Designing Assessments

Faculty Assessment Toolkit

Designing Assessments

Plan how you will evaluate students' attainment of the stated outcomes. This could be through formative course activities, summative assignments, capstones, or other means for determining students’ progress toward meeting outcomes. Use multiple types of evidence, direct and indirect.

Key Assessment Types

Capstone courses or projects: These often involve a course project, set of activities, or complex and integrated demonstration of learning that engages students in synthesis and application of multiple outcomes. Capstone courses or projects usually occur in the last term of a course sequence or a program and provide students the opportunity to demonstrate culminating attainment of course and program outcomes.

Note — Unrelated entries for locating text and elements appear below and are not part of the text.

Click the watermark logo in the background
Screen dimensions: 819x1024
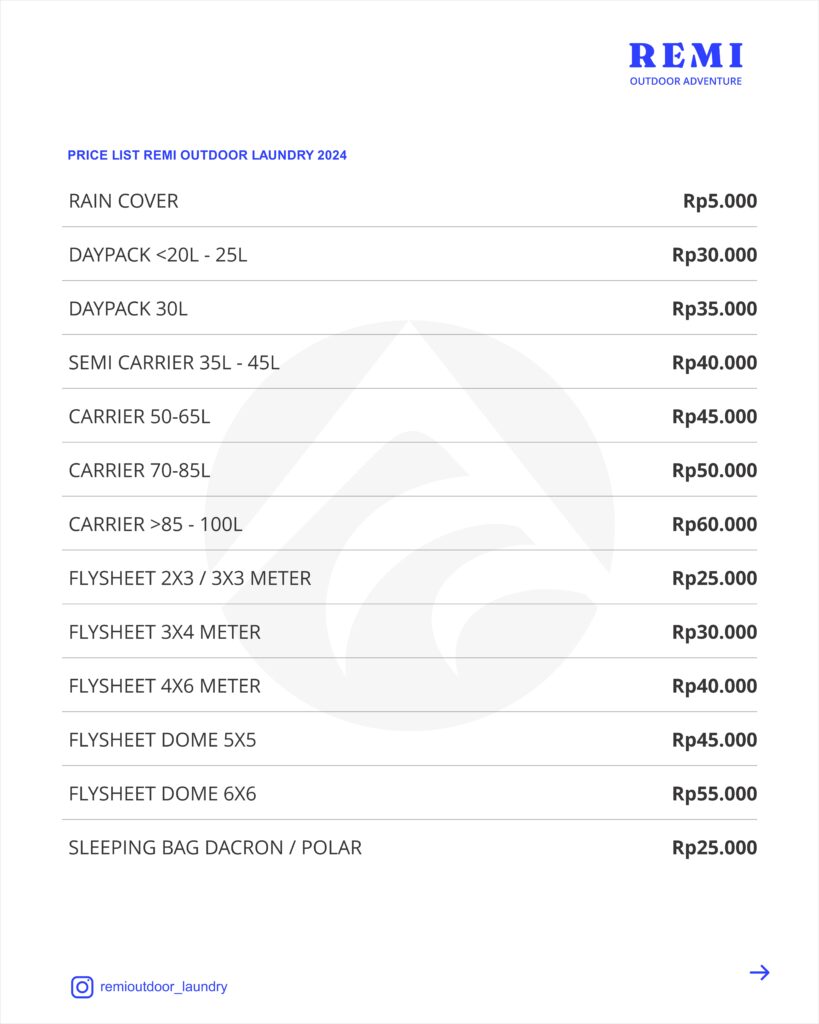click(x=410, y=526)
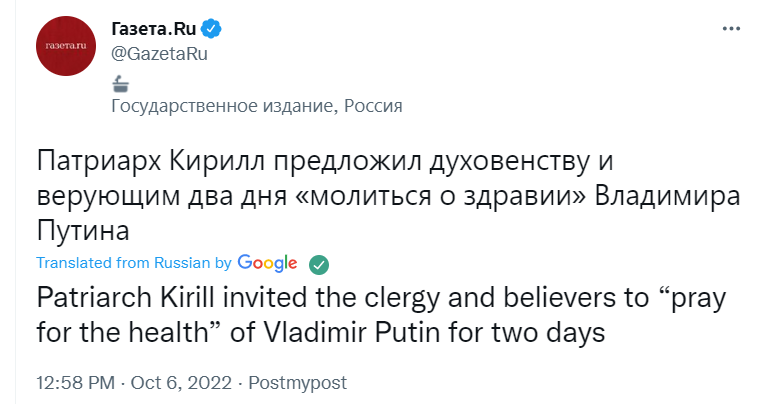758x404 pixels.
Task: Open the red gazeta.ru profile avatar
Action: coord(66,46)
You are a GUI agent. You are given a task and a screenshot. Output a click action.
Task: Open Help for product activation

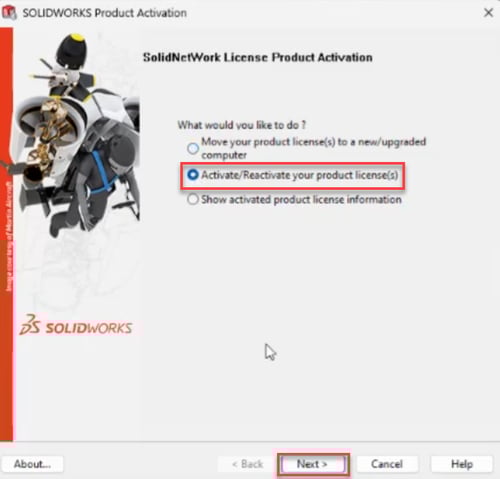462,464
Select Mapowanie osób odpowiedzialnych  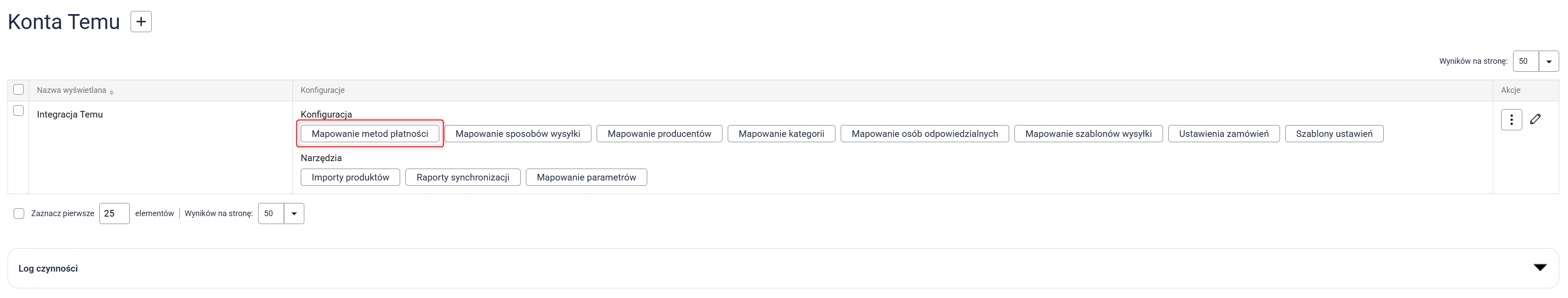tap(924, 134)
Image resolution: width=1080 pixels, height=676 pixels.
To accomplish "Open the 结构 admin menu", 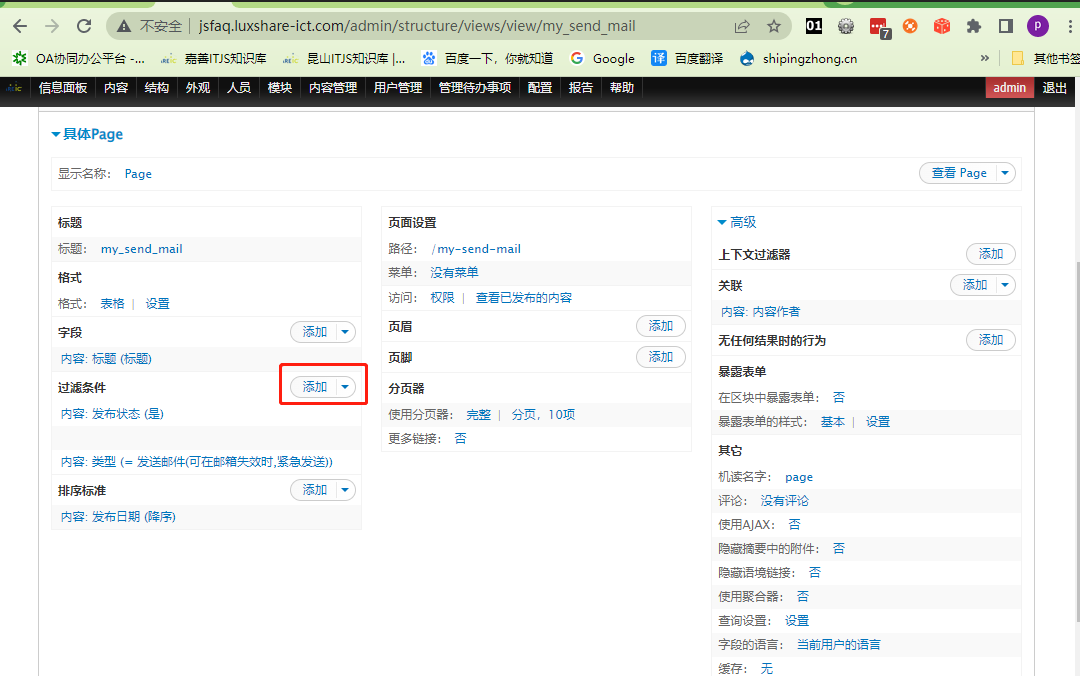I will (x=157, y=88).
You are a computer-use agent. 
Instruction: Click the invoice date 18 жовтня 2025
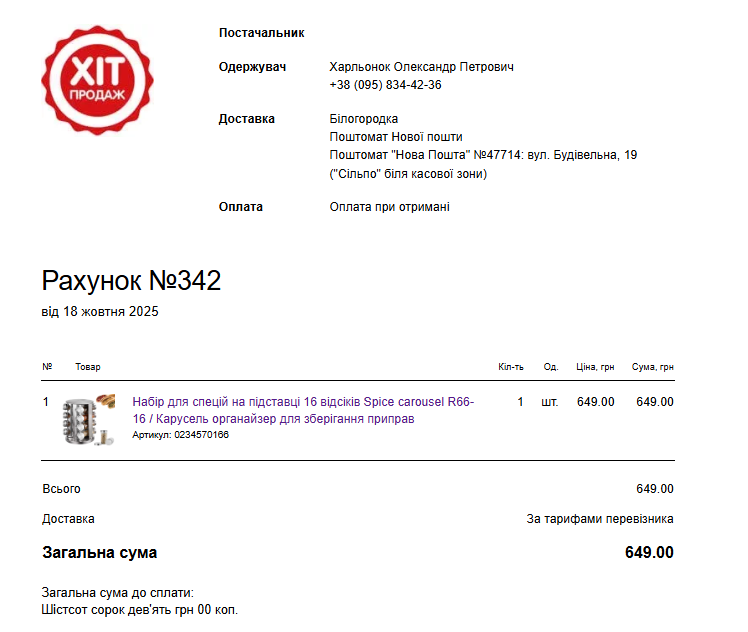point(100,312)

Classroom Assessment Techniques (CATs): Classroom activities (often ungraded) designed to gauge students’ knowledge and skills, learner attitudes and self­-awareness, and to determine effectiveness of instruction at points throughout the course.

Signature assignments: Course-embedded assignments that are used across multiple sections of a course in order to determine students’ proficiency in particular course outcomes. Signature assignments are collaboratively developed by faculty to assess the specific outcomes and help determine whether current instructional strategies are achieving the intended learning.


Rubrics further describe learning outcomes in practical, illustrative language tailored to the assignment, along with a scale to rate demonstration of the outcomes. It is a best practice to use a common rubric or other agreed upon assessment tool to evaluate student knowledge and skills across multiple sections of a course. Rubrics can be effective learning tools when shared with students before and after completing an assignment. See Rubrics Examples

CLO rubrics identify specific criteria related to each of the five outcome areas. In order to assess progress on CLOs, faculty should examine the rubrics and may decide to tailor the rubrics to their own disciplines.